### Short problem:
Write the next part of the passage on 2D-to-3D video conversion, picking up right after its final sentence.

The technique of converting a 2D video into a 3D stereoscopic version is called stereoscopic video conversion (SVC) or 2D-to-3D video conversion [3, 4]. Recently, some researchers and companies, such as Dynamic Digital Depth (DDD), HDlogix, Sony Image Works, and Victor Company of Japan, have paid much attention on this technique [4]. One kind of SVC methods [5–7] tries to create stereo effect (for a two-view display) without estimating the depth map. This kind of depth-free methods relies on its ability in analyzing motion information and then directly synthesizing the left- and right-views from the original image sequence. The basic concept of this kind of methods is similar to structure from motion [4]. For example, Okino et al. [6] proposed a Modified Time Difference (MTD) method, by which binocular images are generated by selecting two frames with a time delay determined according to the magnitudes of estimated motion vectors (MVs). The problem to be solved is how to choose an appropriate matching frame for a given base frame. Another problem is how to find a suitable mapping between the disparity and the magnitude of an MV. The MTD method is however only suitable for image sequences with horizontal object motion. The work of Wang et al. [5] presents a similar strategy, but is restricted to image sequences without object motions. Kim et al.’s study [7] accepts MPEG-4 video as input, extracts the background Video Object Plane (VOP) and the primary (foreground) VOP, classifies the background motion type (left motion, right motion, or static) according to its MV field, and finally assigns disparities for the foreground and the background VOPs individually.

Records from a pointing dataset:
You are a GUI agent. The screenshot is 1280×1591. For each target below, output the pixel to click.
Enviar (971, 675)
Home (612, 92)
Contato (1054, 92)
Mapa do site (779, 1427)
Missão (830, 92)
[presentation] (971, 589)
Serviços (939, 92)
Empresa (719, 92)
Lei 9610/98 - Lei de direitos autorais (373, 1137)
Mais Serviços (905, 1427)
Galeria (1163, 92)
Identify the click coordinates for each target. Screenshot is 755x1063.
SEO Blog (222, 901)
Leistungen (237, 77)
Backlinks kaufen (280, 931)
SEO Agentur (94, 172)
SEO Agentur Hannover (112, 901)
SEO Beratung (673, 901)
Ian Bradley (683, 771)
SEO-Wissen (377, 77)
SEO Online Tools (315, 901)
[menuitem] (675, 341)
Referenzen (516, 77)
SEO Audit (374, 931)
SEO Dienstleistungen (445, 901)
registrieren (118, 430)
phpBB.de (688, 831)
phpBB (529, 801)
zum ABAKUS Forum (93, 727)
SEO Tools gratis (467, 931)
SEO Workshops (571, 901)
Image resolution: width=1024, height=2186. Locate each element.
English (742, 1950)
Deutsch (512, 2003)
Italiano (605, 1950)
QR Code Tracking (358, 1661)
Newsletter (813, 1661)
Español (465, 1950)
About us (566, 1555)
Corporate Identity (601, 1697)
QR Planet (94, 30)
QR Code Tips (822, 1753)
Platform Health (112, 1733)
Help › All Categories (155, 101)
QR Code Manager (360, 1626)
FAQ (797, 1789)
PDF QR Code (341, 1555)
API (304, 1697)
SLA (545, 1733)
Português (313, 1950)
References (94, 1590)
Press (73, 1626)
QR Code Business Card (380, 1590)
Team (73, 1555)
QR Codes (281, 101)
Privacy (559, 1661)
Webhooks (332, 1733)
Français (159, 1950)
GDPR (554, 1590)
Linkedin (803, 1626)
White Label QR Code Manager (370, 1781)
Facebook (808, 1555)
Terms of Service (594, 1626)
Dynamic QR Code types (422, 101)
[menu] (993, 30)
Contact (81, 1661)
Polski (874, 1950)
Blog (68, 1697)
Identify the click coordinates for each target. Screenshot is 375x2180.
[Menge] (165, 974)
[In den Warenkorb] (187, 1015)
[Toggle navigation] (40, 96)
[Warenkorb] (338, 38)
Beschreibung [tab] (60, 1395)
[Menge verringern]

### Expected answer:
The other kind estimates a depth map for each 2D color frame and then synthesizes a pair of left- and right-view (i.e., binocular) images for stereo display [8–11]. Compared with the depth-free methods, this 2D-plus-depth format is more advantageous from the viewpoint of applications. For example, multi-view video for autostereoscopic displays can be generated based on a popular Depth-Image-Based-Rendering (DIBR) technique and the “perceived depth” can be adjustable under varying viewing conditions. In addition, the overhead for compressing the depth map is only about 20% in the bit rate [12], whereas that for compressing the secondary view (or, the right-view) might be over 40% [13].

Though depth plays such an important role in 3DTV applications, its derivation from a mono-view image or video is really challenging. In [8], depth maps were built by using only MVs extracted from the compressed video. Obviously, estimating depths solely from the motion cue cannot be suitable for various types of videos. In [9], image depths were calculated by measuring and combining other cues such as contrast, sharpness, and chrominance of the input image. In [14], an object-based SVC method was proposed, where depth ordinal (based on occlusion reasoning) and depth consistency between detected objects are analyzed for depth estimation.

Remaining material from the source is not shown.